Principal Research Scientist
Battelle Memorial Institute
2101 Wilson Blvd., Suite 800
Arlington, VA 22201-3008
Voice: 703-575-2118
Fax: 703-671-9180
E-mail: ham@battelle.org

References

  1. Research Report, "Chaos," The Standish Group, 1995, http://www.standishgroup.com/chaos.html.
  2. Jacobson, Ivar, Martin Griss, and Patrick Jonsson, Software Reuse: Architecture, Process, and Organization for Business Success, ACM Press, New York, N.Y., 1997.
  3. Fenton, Norman E., Software Metrics, a Rigorous Approach, Chapman and Hall, London, 1994.
Notes
  1. Ivar Jacobson's basic definition differs slightly: "A use case is a sequence of transactions performed by a system, which yields an observable result of value for a particular actor" [2]. For our purposes, an actor is defined as a participant in a use case event, as an instigator, a provider of service or product, or as a recipient of that service or product.
  2. If this sounds a little like Integration Definition for Function Modeling (IDEF0), it should. IDEF0, with a difference in focus from functional decomposition to product or service identification, can effectively be used to identify mission-focused use cases. The required change in mindset may be difficult for traditional IDEF0 modelers. It was for me. If you can make the transition, however, a whole new approach to software metrics based on activity-based costing becomes available.
  3. The particular form that a use case should take is less important than the content. The only requirement is a consistent presentation of use case contents that provides clear understandability by subject matter experts. The use of formal notation languages, e.g., Unified Modeling Language and predicate logic, should be left out unless the user community is fully conversant in the notation presented. We use a standard format for our use cases. This "standard" has, however, been adjusted in each analysis iteration to better meet the understandability needs of our validating users.

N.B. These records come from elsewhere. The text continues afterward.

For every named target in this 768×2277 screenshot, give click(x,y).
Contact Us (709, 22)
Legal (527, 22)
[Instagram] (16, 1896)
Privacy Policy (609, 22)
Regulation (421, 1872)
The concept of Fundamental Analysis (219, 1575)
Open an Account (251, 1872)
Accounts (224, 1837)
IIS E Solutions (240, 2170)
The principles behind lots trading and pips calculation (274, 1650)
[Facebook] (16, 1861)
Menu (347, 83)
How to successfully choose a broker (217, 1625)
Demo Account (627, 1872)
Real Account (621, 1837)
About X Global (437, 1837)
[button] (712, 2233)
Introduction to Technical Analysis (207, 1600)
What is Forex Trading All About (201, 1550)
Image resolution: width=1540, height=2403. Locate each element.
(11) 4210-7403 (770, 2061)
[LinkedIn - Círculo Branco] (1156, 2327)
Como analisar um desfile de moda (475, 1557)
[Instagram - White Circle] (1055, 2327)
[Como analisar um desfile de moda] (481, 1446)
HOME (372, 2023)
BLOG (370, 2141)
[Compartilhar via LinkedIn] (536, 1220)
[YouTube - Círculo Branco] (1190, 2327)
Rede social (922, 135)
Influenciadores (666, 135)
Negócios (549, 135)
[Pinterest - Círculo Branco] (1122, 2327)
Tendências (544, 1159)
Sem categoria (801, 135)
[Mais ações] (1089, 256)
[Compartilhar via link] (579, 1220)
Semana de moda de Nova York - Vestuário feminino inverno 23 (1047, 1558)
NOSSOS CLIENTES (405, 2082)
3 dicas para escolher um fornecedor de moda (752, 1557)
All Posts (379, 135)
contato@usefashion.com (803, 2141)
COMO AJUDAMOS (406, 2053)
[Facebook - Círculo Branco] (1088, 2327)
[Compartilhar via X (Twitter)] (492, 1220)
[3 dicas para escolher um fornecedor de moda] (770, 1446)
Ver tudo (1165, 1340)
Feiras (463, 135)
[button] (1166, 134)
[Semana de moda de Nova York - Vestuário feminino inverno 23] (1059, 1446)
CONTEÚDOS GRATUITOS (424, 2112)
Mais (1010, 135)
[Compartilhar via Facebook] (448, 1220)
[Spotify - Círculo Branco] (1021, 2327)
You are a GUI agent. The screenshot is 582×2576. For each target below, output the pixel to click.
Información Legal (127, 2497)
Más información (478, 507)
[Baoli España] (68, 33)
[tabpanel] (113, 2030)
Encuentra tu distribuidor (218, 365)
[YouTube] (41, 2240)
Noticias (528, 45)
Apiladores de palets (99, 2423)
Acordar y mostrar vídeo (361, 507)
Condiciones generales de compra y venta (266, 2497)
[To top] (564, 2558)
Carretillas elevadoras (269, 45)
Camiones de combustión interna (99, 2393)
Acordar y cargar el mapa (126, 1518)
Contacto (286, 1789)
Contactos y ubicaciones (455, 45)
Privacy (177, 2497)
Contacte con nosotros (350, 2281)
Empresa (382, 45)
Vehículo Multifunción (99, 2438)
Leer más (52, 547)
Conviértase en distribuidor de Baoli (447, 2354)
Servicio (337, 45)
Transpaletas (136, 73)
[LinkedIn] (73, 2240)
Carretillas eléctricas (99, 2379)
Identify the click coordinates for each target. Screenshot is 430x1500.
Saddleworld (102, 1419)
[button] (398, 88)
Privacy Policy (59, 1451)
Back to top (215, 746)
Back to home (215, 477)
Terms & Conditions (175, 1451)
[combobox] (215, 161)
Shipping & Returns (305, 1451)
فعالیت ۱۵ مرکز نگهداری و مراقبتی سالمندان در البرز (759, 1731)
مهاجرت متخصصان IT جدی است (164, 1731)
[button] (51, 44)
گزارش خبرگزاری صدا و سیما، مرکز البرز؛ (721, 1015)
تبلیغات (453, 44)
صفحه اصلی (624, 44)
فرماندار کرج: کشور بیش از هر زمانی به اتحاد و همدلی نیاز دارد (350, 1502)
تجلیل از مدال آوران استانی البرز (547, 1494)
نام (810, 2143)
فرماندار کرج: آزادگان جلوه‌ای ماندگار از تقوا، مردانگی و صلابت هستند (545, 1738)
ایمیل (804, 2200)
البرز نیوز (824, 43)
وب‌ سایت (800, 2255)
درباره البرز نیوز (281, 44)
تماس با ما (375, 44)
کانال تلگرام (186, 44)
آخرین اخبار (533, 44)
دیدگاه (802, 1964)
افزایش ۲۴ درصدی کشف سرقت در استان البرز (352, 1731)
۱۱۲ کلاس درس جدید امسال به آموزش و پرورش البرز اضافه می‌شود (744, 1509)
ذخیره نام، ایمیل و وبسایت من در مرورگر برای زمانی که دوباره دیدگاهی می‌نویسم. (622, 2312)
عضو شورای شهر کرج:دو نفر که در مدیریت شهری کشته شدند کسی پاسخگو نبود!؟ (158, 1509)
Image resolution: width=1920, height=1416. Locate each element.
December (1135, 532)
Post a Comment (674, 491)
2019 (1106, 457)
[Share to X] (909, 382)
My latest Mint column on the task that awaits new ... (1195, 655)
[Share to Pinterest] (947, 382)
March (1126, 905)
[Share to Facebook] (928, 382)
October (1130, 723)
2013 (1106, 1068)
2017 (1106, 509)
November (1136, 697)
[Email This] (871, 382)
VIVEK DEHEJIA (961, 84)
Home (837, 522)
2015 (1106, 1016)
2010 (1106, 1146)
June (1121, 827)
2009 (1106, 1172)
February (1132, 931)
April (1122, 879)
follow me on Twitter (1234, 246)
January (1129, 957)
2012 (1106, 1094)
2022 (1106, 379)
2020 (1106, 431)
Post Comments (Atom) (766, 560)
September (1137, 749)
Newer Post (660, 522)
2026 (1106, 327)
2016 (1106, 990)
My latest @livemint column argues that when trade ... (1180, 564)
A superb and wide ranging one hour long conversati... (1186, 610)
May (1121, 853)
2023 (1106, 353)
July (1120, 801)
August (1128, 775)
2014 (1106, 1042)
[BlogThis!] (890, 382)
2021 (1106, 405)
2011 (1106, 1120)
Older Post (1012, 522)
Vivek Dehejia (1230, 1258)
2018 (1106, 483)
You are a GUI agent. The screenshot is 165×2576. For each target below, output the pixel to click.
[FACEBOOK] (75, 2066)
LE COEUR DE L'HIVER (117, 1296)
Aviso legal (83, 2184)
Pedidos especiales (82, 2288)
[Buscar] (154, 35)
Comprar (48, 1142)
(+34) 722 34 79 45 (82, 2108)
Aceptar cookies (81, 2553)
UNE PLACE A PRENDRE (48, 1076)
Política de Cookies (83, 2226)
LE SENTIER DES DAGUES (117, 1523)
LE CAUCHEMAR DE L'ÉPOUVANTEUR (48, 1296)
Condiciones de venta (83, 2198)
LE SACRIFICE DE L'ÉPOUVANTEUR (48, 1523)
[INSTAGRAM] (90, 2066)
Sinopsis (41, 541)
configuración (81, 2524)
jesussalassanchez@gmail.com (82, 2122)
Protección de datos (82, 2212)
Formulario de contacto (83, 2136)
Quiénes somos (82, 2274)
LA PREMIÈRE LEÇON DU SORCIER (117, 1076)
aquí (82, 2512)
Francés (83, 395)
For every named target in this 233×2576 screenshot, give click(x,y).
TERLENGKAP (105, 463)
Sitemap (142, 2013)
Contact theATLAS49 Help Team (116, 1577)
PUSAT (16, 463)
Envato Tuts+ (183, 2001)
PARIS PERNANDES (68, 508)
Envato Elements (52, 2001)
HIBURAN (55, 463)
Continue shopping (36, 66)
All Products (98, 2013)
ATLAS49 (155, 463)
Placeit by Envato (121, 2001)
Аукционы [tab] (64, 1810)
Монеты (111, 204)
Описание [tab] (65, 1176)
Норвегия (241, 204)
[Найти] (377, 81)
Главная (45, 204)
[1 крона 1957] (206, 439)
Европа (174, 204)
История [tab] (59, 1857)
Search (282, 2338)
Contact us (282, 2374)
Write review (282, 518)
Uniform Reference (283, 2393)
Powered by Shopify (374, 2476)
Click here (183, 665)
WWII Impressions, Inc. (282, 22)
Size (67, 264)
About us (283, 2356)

  4. Business rules are defined to be requirements that contain a conditional phrase, e.g., "if," or "then." Business rules are designed to govern the actions of an event or events, either singly or grouped in a rule base. In some references, nonconditional rules are referred to as business rules. My current project merely calls such rules requirements. We feel the distinction is important because business rule sets can be used within rule engines to process events depending on condition. Straight requirements act regardless of condition.
  5. Although analogous, this is not the same as the class, responsibility, and collaboration approach. We are defining roles that will probably (but may not) be assigned to classes as part of the design process. We do not try for class definition in analysis use case development. We save that for design, when architectural dependency issues are more completely specified.
  6. Yet, we have used this approach extensively for project management. All of our task statement development and project work breakdown structures are based on the definition of responsibilities and collaborations between project teams where project teams are recognized as actors or classes in the object-oriented sense. Project management is object management to the extent that Gantt charts are defined by a composition of sequence diagrams developed from the original collaboration diagrams.